The case’s first major filing since Milei took power argued that the plaintiff’s claim ‘never should have seen the inside of a New York courtroom’

Argentina on Thursday appealed the ruling ordering it to pay US$16.1 billion for the expropriation of state-owned oil and gas company YPF, a lawsuit the country lost in September.

“[The] plaintiffs’ claims should never have seen the inside of a New York courtroom,” said the 94-page appeal Argentina filed before the U.S. Court of Appeals for the Second Circuit. This is the first major presentation in the case under President Javier Milei’s government, which opted to keep U.S. lawyer Robert J. Giuffra, Jr.’s law firm as its representative.

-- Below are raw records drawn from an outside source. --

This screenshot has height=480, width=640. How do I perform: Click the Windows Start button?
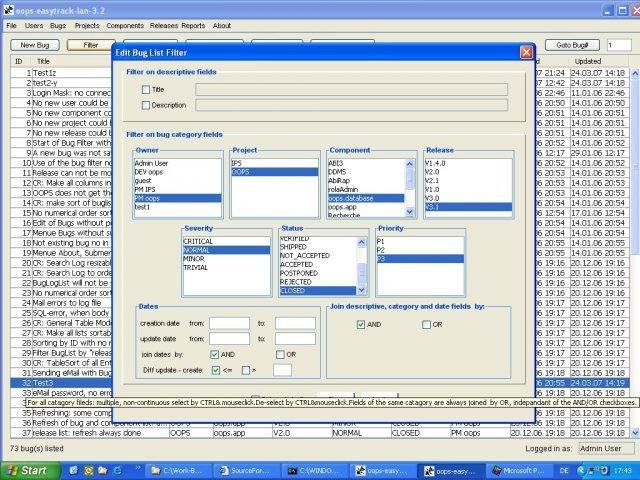click(x=29, y=471)
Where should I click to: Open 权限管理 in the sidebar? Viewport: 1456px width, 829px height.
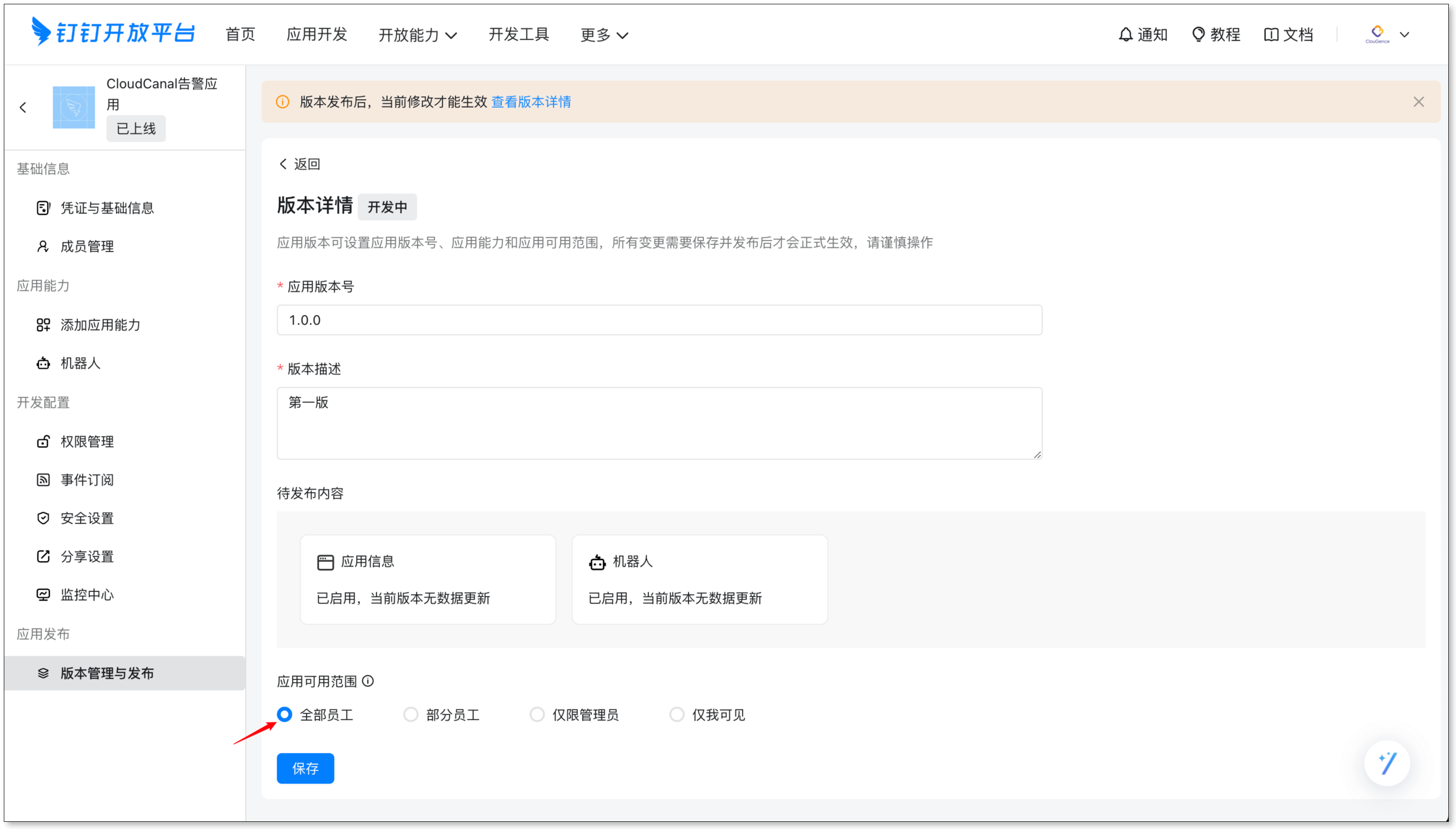(x=87, y=442)
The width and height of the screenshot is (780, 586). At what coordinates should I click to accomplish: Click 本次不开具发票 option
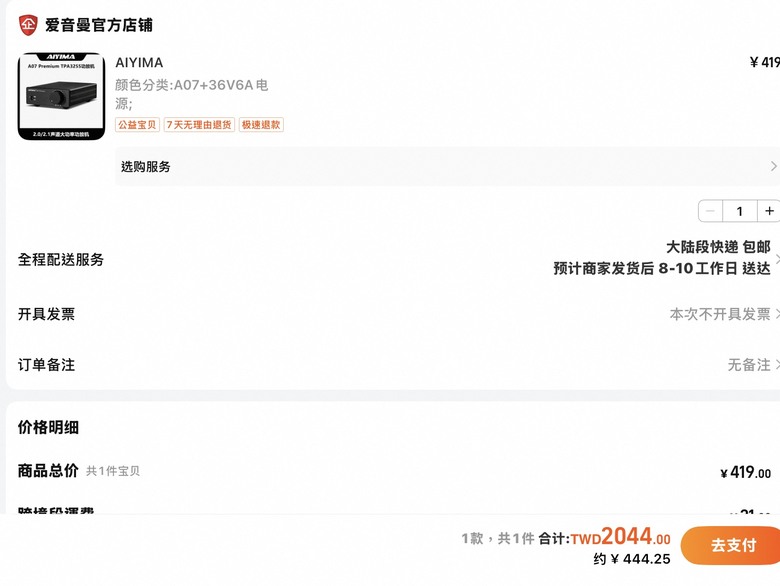(x=720, y=314)
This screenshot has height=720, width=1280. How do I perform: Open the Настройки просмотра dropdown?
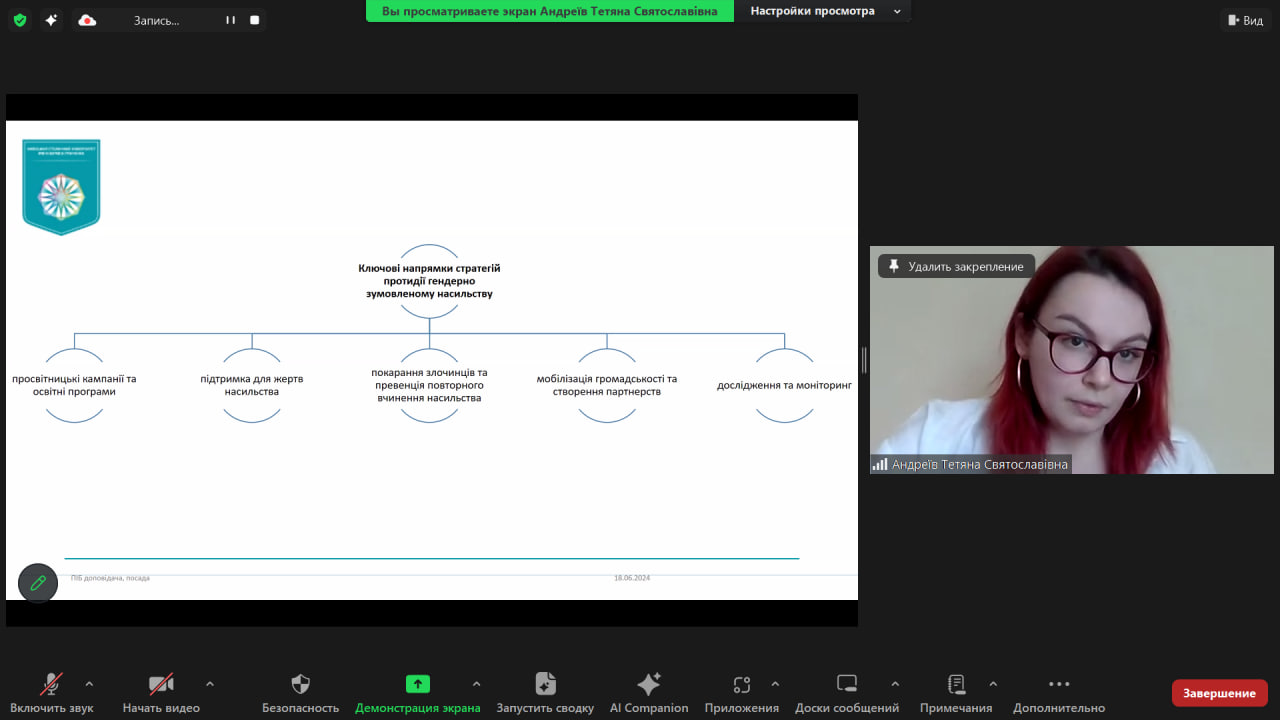(824, 11)
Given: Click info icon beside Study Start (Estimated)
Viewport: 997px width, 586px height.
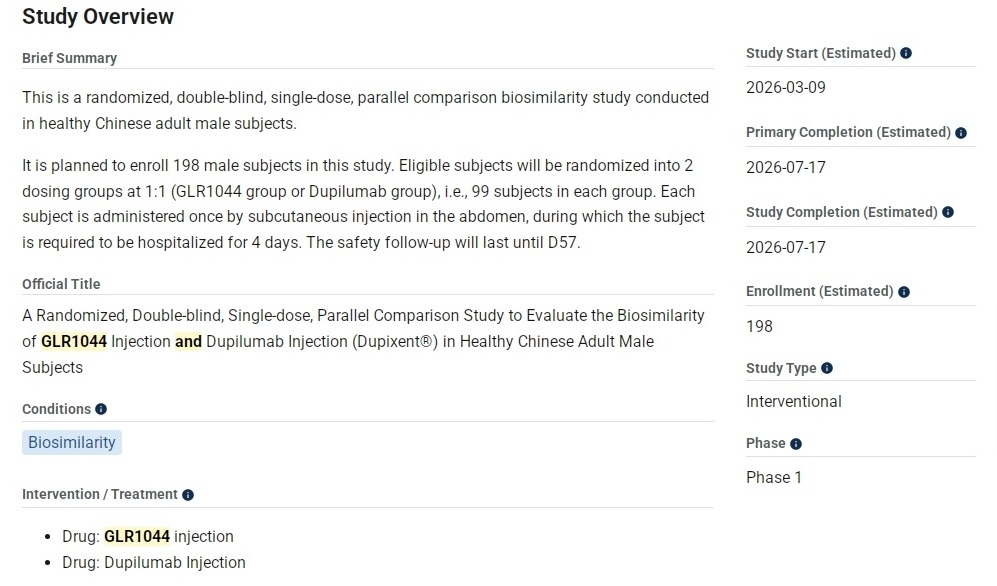Looking at the screenshot, I should pos(906,53).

U.S. Judge Loretta Preska ruled in favor of hedge fund Burford Capital, determining that the country had failed to make a tender offer for YPF’s shares when it nationalized the company. In January, Preska authorized Burford Capital to request the seizure of Argentine assets, although observers said the complex seizure process did not appear to be the plaintiff’s ultimate goal.

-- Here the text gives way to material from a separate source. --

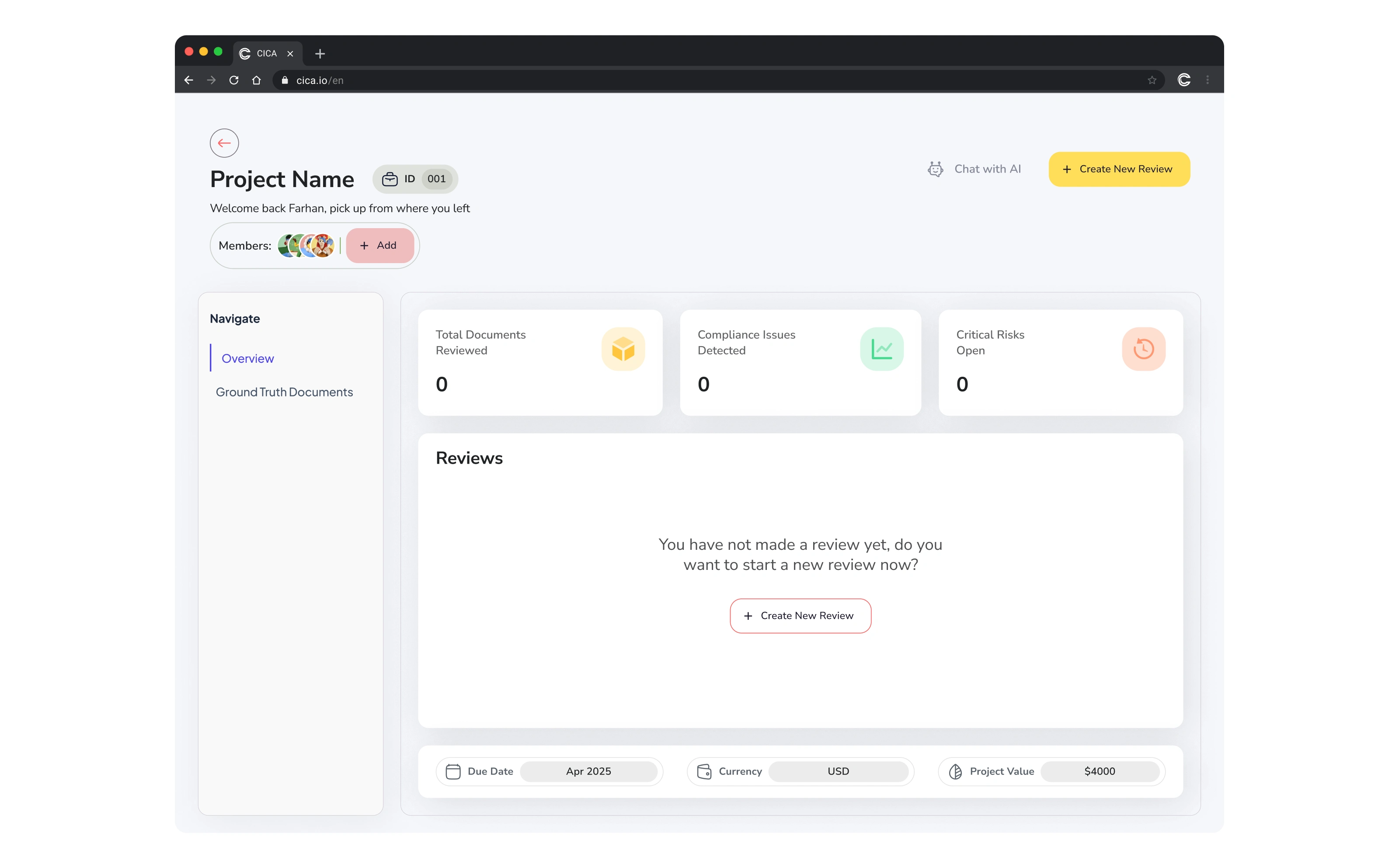Viewport: 1399px width, 868px height.
Task: Bookmark the page with the star icon
Action: 1152,80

In 2012, Argentina expropriated 51% of the shares of YPF from Spanish multinational Repsol, the majority shareholder at the time. Three years later, Burford Capital bought the trial rights from the companies Petersen Energia Inversora and Petersen Energía, which belong to Argentina’s Eskenazi family, and Eton Park.

The country argued that Preska’s court mistakenly adjudicated claims that should be judged in Argentina under Argentine law, and not in the United States. 

“The Petersen plaintiffs, who sued first and account for 89% of the combined judgments, were Spanish shell companies controlled by Argentine nationals,” the appeal document said. “The follow-on Eton Park plaintiffs had offices in New York, but that connection was not sufficient to overcome the other factors supporting dismissal.”

The appeal also contended that Preska’s court had “grossly inflated plaintiffs’

damages” by converting them using the exchange rate from the day of the country’s alleged breach in 2012, rather than the date of the judgment on September 15, 2023. The peso was devalued by 99% between those dates.

Finally, the appeal argued that Preska’s court applied the wrong breach date and prejudgment interest rate under Argentine law, which inflated plaintiffs’ damages by billions of dollars.

Preska agreed with the plaintiffs’ argument that the state took control of YPF on April 16, 2012, when then-President Cristina Fernández de Kirchner submitted a bill to Congress to authorize the expropriation of YPF shares owned by Repsol. 

However, Argentina’s position is that the start date of the takeover was May 7, when Congress approved the bill. The takeover date is used to calculate the applied interest rate, which would be 3% by Argentina’s logic and 8% by Preska’s. Moreover, the appeal argues, Argentine courts would have applied an interest rate of approximately 0.76%.

The US$16.1 ruling comes as Argentina’s net international reserves are negative US$6 billion, according to private calculations.

“If the Second Circuit Court’s current timelines hold, there will be no ruling until September-October 2024,” Sebastián Maril, CEO of Latam Advisors LLC, who has been following the case closely, posted on X.

“This court reverses only 9.4% of the rulings issued by courts in the Southern District of New York, where Judge Preska sits,” he added.